Thursday, May 8, 2008

72

Evening. I have a request to ask you all to go to the school forum and find my thread in general suggestions/opinions and comment about the problems in GPA...thanks and goodnight

Sunday, May 4, 2008

71

hi wassup...ystd go EDS Night very nice...considering its my 1st outing of the year...biggest credits goes to xw for selling me the ticket...thanks a lot...and to the school...for making my parents believe i have to go for at least one outing...thanks chern wei! (or issit some1 else i dunno)...

i know that wenxin is violent...and exceptionally so in the act about the fire thing...and the dancers are pro and that EDS teacher who is very tall is very nice at making ppl laugh with his funny parody about singaporeans and women.

justinn has a vid of 2 of the performances...and i must say again that the dancers are pro...after watching them again...

and for some reason i feel sorry for their lead actor...as he kept getting hit painfully in the encore act.

and it was a full house that night...hell lotta ppl and some ppl , like ant, wear until very nice...come here suan ppl like me...

there's this pact i made with jj...after the show..."Let's do this again some other time."...so rest assured i will ensure i try to attend as many of your happy outings as possible in the future..even if it means defying "them"...

of course...as usual...i tio scolding after the concert for "walking out slowly"...and "not answering calls and messages"...and other damned stuff which you wil never have to worry about if you go on an outing...so thats one price to pay aside from the $10 for the ticket...

yes and another thing..."low" by flo-rida ft. t-pain is very popular amongst the students...i have noticed...as enthusiastic response was seen when the starting beats of the dance song played...

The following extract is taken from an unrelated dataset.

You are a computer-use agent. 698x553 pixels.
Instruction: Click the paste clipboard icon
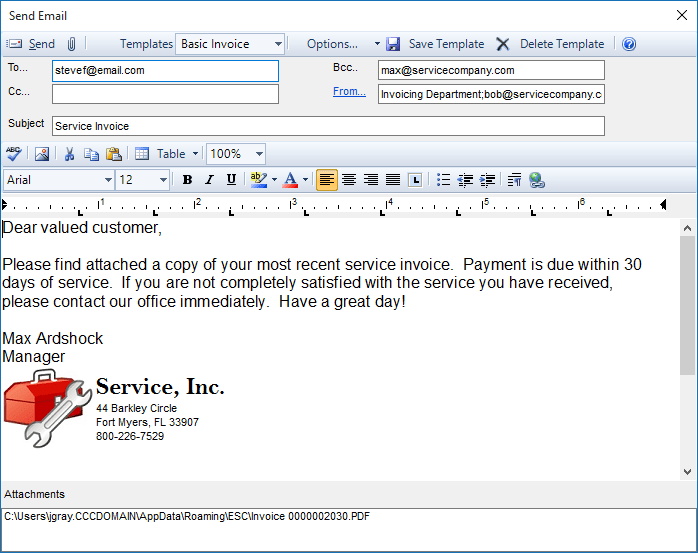(113, 154)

i hope that outings and concerts like this can happen again and hopefully i can attend them just like any one of you out there...

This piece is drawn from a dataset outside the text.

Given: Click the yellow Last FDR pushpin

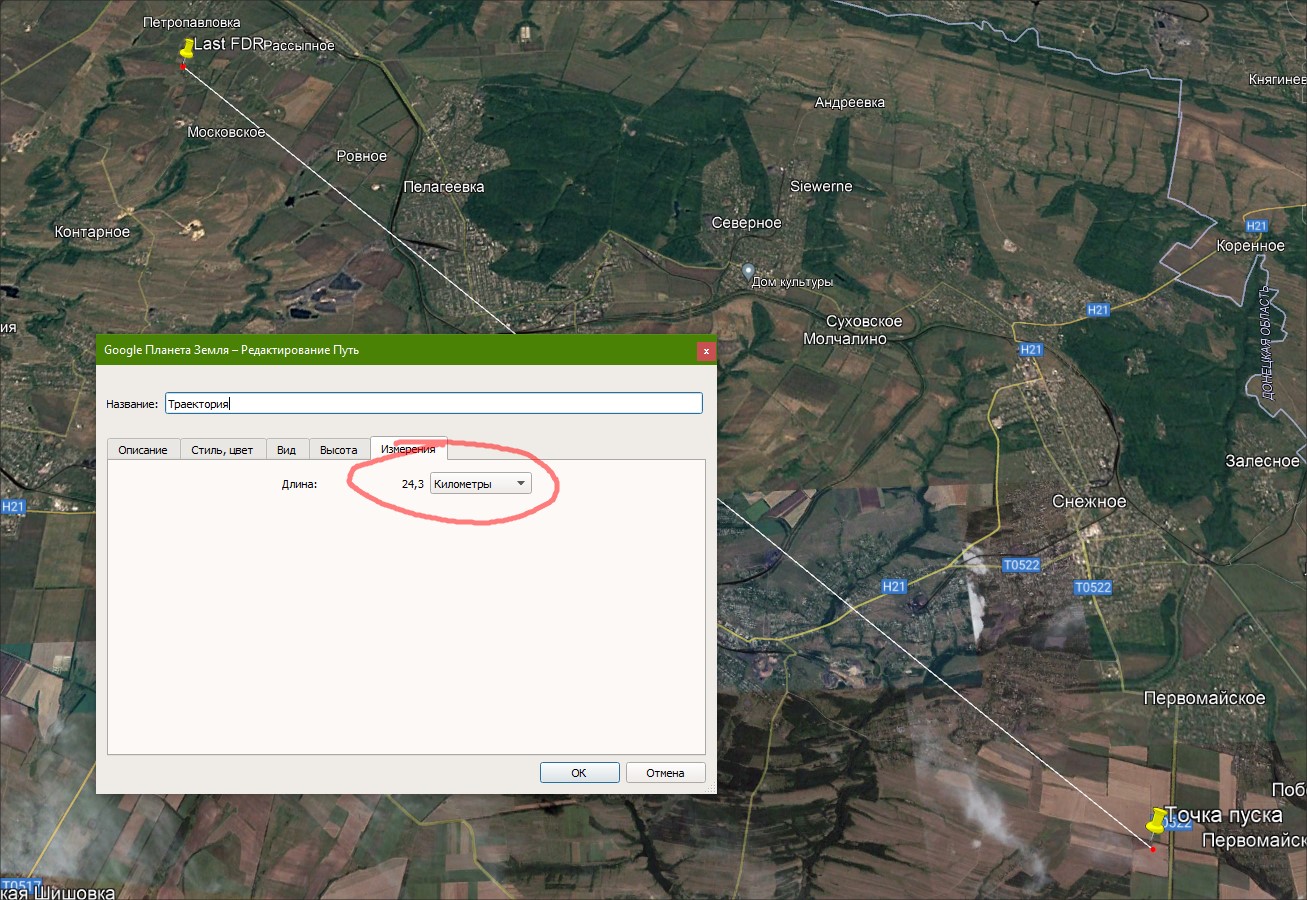Looking at the screenshot, I should [x=186, y=48].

Cass,Jialing,Rachel,Wee Qin,Wenxin and all the other EDS peeps and that tall man :) = imba

Poetry

Happy Bugis-ing
Inspired by Justinn Toon Fu Jin

A word,
A sentence,
All you need to say,
A concert,
An outing,
You are going out today.

I'd pretend to know nothing,
As you made your slow decisions,
Not even letting them know a word,
You escape out of your prisons.

I'd look and smile, knowing that it is just usual.
I won't turn and sulk, but accept that it is real.
I'l follow suit, thinking that I'm like you,
Or you're like me.
But even though we walk the same road,
We are as different as anything can be.

Its just 15 and a nine,
And to me its just fine,
I thought that you would continue,
But alone I will walk this avenue.

Without warning, crowds of you will head out.
While I turn from the darkness outside the window.
I'd look, and laugh, and say goodbye,
Add a word of happy bugis-ing,
And turn to my death with a sigh.

thanks justinn toon for the inspiration...

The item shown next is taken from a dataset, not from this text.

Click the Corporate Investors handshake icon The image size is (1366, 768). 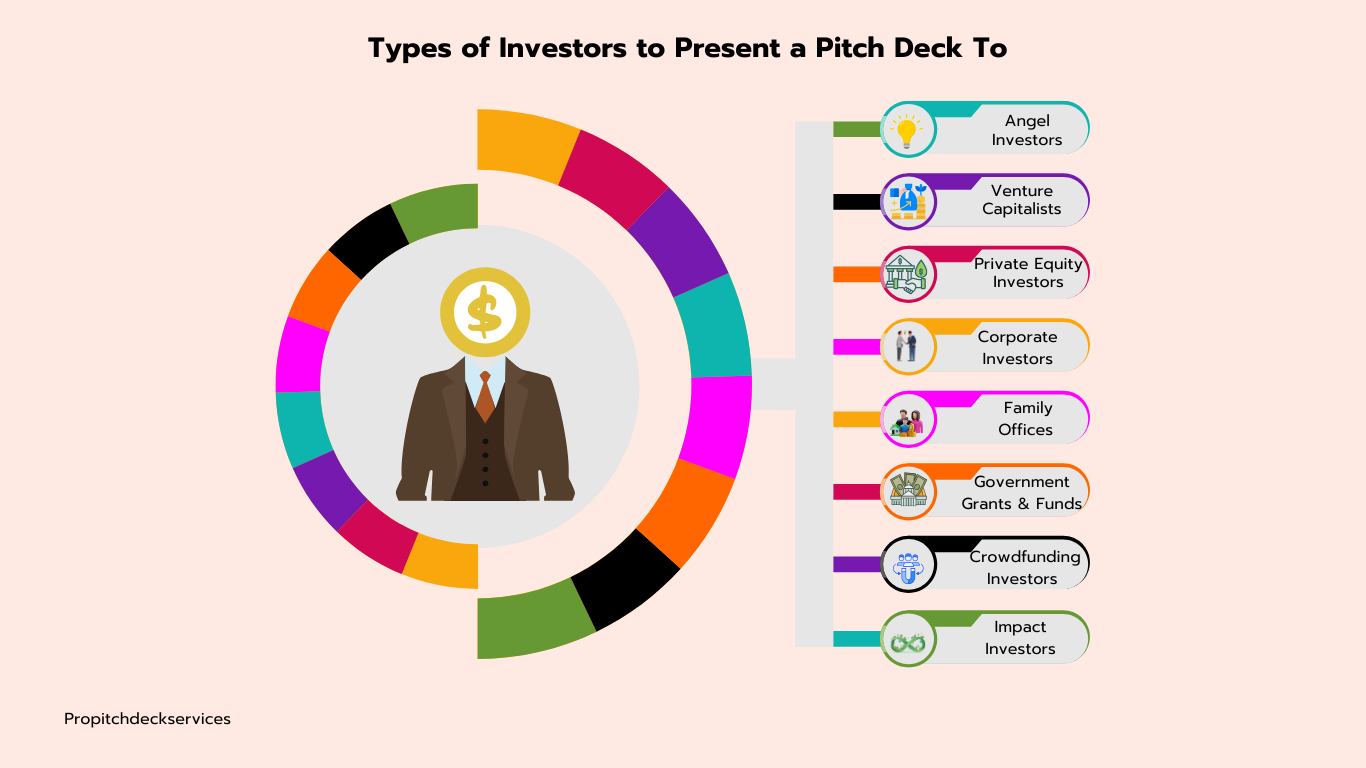tap(908, 346)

sometimes i get the feeling that you do not bother reading any of my poetry..and i feel no point of posting more if no one would read them...but still i trust that even the meanest of ppl will have the little patience to read a few lines as they have money and time.

Here's one final piece of poetry today...inspired by EDS Night...or rather my way of attending it...

Last To Arrive, First To Leave

An anxious glance at my $2 watch,
My heart skipped beats, as the MRT rattles.
Through the crowds of people I dodge,
I am trying to win time's battles.

Don't worry, start without me,
I would say,
Don't say sorry, just go on,
Make your day.

A sprint to the escalator I would make,
Hoping I won't make the same mistake,
Of arriving late,
Simply following my fate,
Or crashing my own first date.

Its not my fault,
Till the bars of my cage become unlocked.
Guards gone, now my enemy is the clock,
I'd race against you, tick-tock, tick-tock.

I'd skid to a halt in front of your annoyed eyes,
And my blazing heat turns to ice.
A cold word of let's go,
I'd pant as i walk to and fro.

I'd enjoy it as much as you,
Because they won't make me a fool,
I will seize this chance to make the best,
And be happy for once like the rest.

But the nightmare reccurs after its over,
As missed calls and messages wreck my phone,
Once you hear me talking in that usual tone,
You'd know my time's up, game over.

I'd hastily say goodbye, and have fun,
As i turn away from the laughter and mirth.
Back to my prison i would run,
And hope quickly for the next rebirth.